ETL Flow¶
A complete Extract-Transform-Load pipeline that scrapes a web page, parses HTML into structured data with Pydantic, and saves the result to a JSON file. Optionally sends Telegram notifications on completion.
Github: dotflow-io/examples/etl_flow
Architecture¶
flowchart TD
A[extract] -->|HTML string| B[Transform]
B --> B1[text_html_parser]
B1 -->|BeautifulSoup| B2[transform_to_dict]

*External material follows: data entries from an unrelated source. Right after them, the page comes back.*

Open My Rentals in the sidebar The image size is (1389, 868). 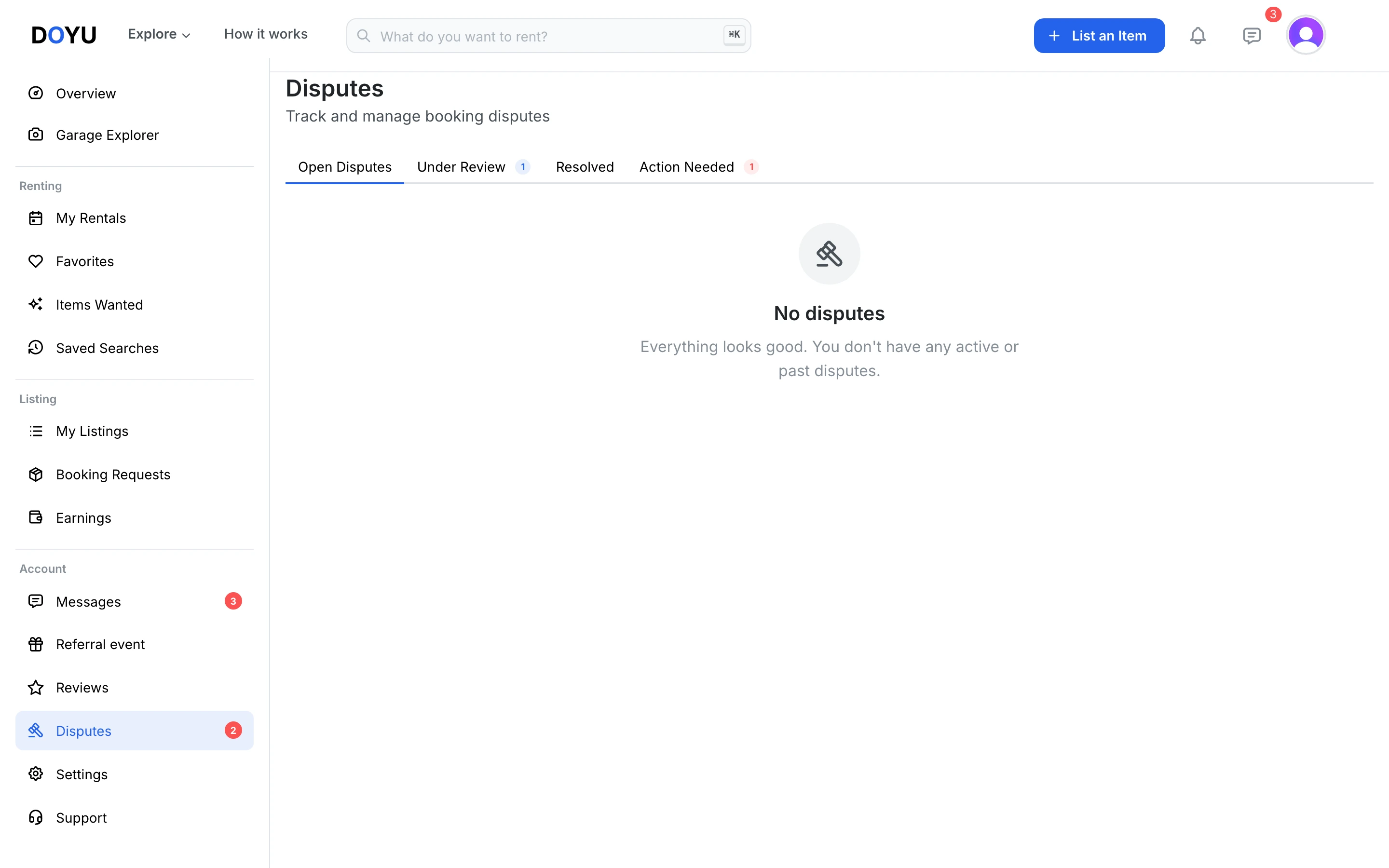(134, 218)
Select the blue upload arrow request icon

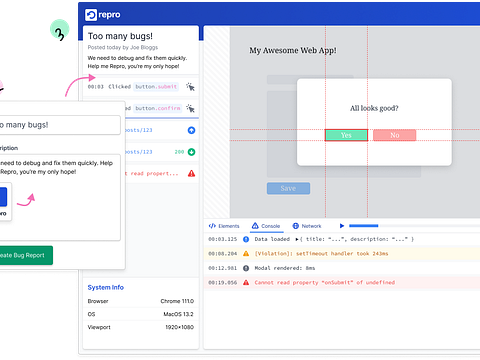coord(191,130)
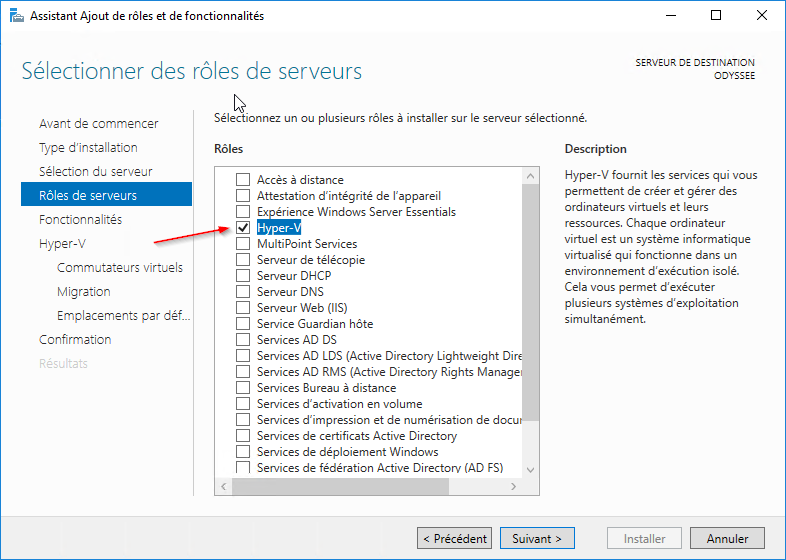
Task: Open the Commutateurs virtuels page
Action: click(120, 267)
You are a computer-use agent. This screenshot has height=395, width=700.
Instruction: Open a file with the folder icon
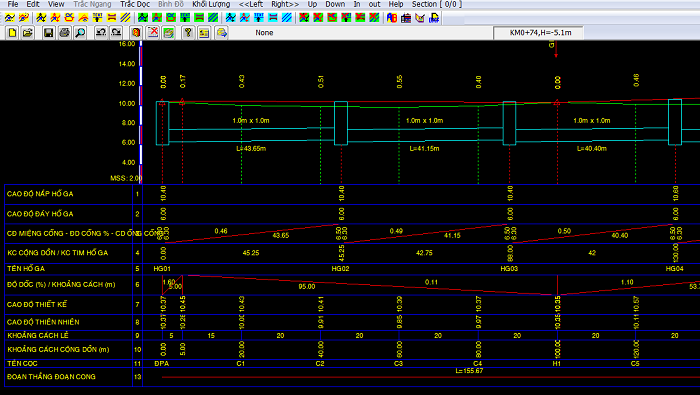(27, 33)
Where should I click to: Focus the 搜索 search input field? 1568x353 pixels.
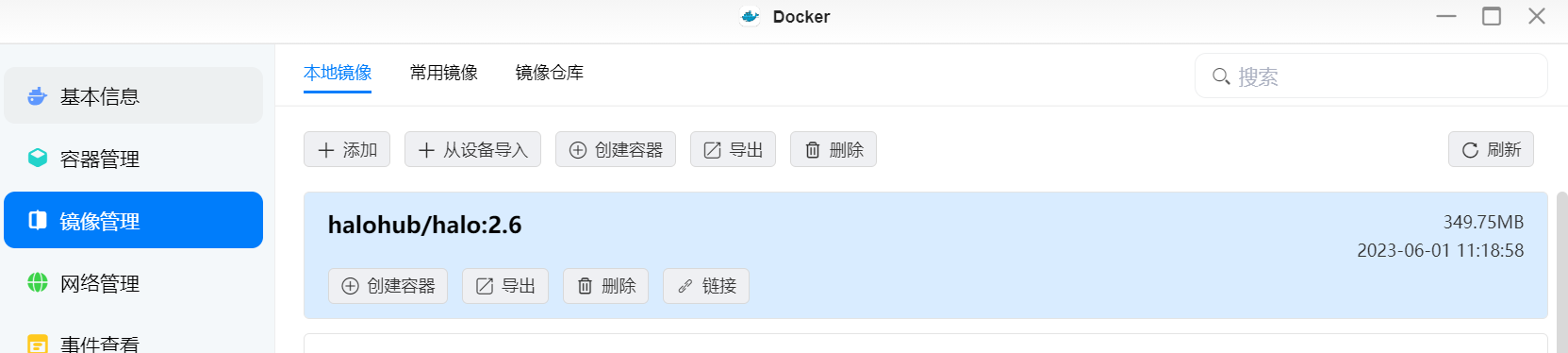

B2 -->|dict| B3[transform_model]
B3 -->|Pydantic JSON| C[load]
C -->|book.json| D((done))
style A fill:#4caf50,color:#fff
style B fill:#2196F3,color:#fff
style B1 fill:#2196F3,color:#fff
style B2 fill:#2196F3,color:#fff
style B3 fill:#2196F3,color:#fff
style C fill:#FF9800,color:#fff
Tasks¶
| Step | Type | Description |
|---|---|---|
extract |
Function | Fetches HTML from URL passed via initial_context. Retries 5 times on failure. |
Transform |
Class | Class-based step with 3 @action methods executed in source order. |
Transform.text_html_parser |
Method | Parses raw HTML string with BeautifulSoup. |
Transform.transform_to_dict |
Method | Extracts title and author from parsed HTML. |
Transform.transform_model |
Method | Validates with Pydantic Book model and serializes to JSON. |
load |
Function | Writes the final JSON to book.json. |
Features used¶
- Bulk task addition —
workflow.task.add(step=[extract, Transform, load]) - Class-based steps —
Transformclass with multiple@actionmethods - Retry —
@action(retry=5)on extract,@action(retry=1)on transform methods - Initial context — URL passed as initial context
- Telegram notifications — optional, via environment variables
- Lambda handler —
lambda_handlerfunction for AWS Lambda deployment
Run¶
cd examples/etl_flow
pip install -r requirements.txt
python main.py
Docker¶
docker build -t etl-flow --file dockerfile.python .
docker run -t etl-flow
Available Dockerfiles: alpine, debian, fedora, lambda, python, ubuntu.